The Agony of a Lost Blankie

As my husband and I kiss our son goodnight, I say a silent prayer of gratitude that tonight will not be the night that he is separated from his Blankie. That tonight will not be a night filled with tears. That tonight will not be the night he is forced to say goodbye to his best friend.
01/22/2013 03:50 pm ET Updated Mar 24, 2013

I crouch down and peer into the dark caverns under the couch. I find a missing ball, plenty of dust bunnies and 36 cents, but missing Blankie is not there. I look behind the chair, under the couch cushions and in the closet. No luck.

"It's getting late. I guess we'll just have to keep looking tomorrow," I say with equal parts feigned calmness, defiant irritation, and helpless panic. But we all continue to search.

My husband takes the second floor, looking in bedroom closets, under beds, in dresser drawers and even in the bathroom garbage can. I take the main floor, searching the toy bins, inside the fridge and behind the television. Our pajama-clad sons stand by trying to help but largely exacerbating the problem with their pleas, whines and forlorn faces.
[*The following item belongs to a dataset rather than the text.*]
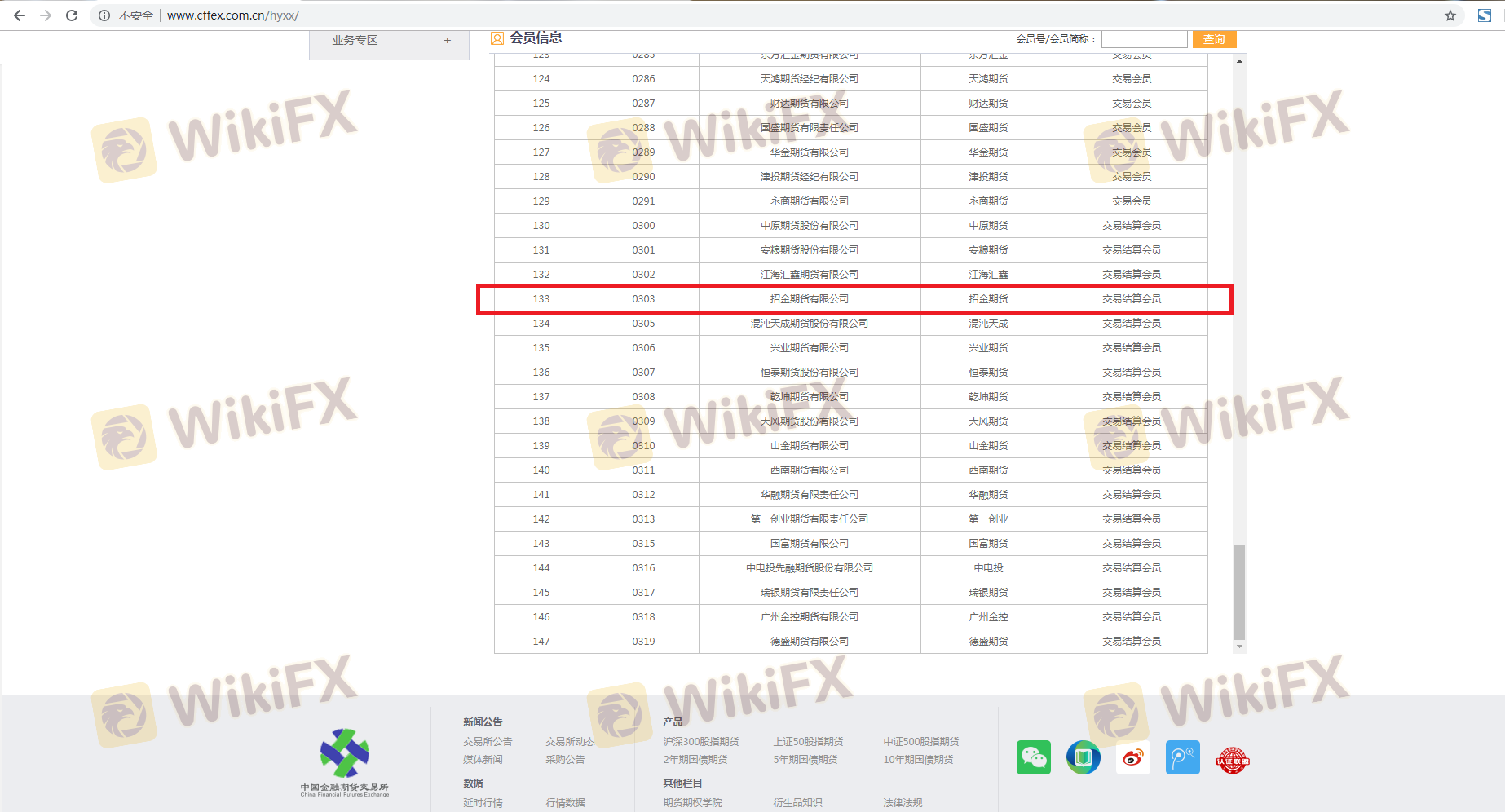This screenshot has width=1505, height=812.
Task: Click the green book app icon
Action: (1083, 758)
My mind backtracks through the events of the evening. Did we leave it outside? Could it have gotten thrown down the laundry chute? Could one of the kids have put it in the garbage and it is now sitting outside among a festering bag of refuse?

"Any luck?" I call up to my husband. I receive a negative grunt in response.

I tear open the kitchen cabinets. I look in the plants. I scan the backyard. Flushed, angry and more scared than I care to admit, I stare out the front window. Dammit, where the f-- is it? WHERE THE F-- IS IT?

Then I see it. Crumpled in a tiny ball of blue and brown, it sits in the far corner of the room, camouflaged against the floor boards and wall paint.

"I found it!" I call victoriously to my husband and sons. My son runs to me with a beaming grin and pulls his beloved Blankie close to him.

"Thanks, Mama," he says as he snuggles his best buddy.

"You're welcome," I respond, tousling his hair. "Now brush your teeth and get into bed."

The mayhem dies down and the order of our bedtime routine is restored. My son contentedly climbs into bed after saying goodnight to his younger brother.

Few things can threaten to set the Earth spinning off its axis quite like a lost blankie or lovie. Two minutes ago we had been in panic mode, as if an asteroid were headed straight for the Earth, and now that Blankie had been found it was like we had single-handedly sent that same asteroid careening off into orbit. Everything was right in the world once again.

Some might say that my son is too old for a blankie in the first place. And given that he still sucks his thumb whenever he is holding blankie, some medical experts, not to mention any number of judgmental parents, are probably wagging their fingers at my husband and I for allowing our son to continue these habits. Now that he is 6 years old and his permanent teeth have started to come in, there is the risk that his continued thumb-sucking and blankie addiction could cause long-term dental problems.

I know these things. I am aware of the medical risks and the peer mocking risks as well. But I am also aware of the fact that he will only be little for so long. Soon enough, he will not only forget about Blankie, but he'll no longer want bedtime "chatters" with my husband and an extra hug and kiss from me before bed.

So, if you ask me, it's worth the risk. The risk of a lost Blankie is worth the euphoria that is felt when it is found. The risk of braces is worth the years of restful sleep that thumb-sucking provides. And the risk of holding on to a childish habit too long is worth the safety and security that Blankie brings.

As my husband and I kiss our son goodnight each night, I say a silent prayer of gratitude that tonight will not be the night that my son is separated from his much-loved Blankie. That tonight will not be a night filled with tears. That tonight will not be the night that my son is forced to say goodbye to his best friend of the past six years. That tonight will be a night of peaceful slumber with dreams of knights and pirates and spaceships and unicorns.

I say a silent prayer of thanks that tonight, while my son falls asleep snuggling his dear Blankie, I can forget that my son is growing up too fast. That tonight I can hold on to childhood for a little bit longer. That tonight the bittersweet passage of time is a little heavier on saccharine innocence than tart reality.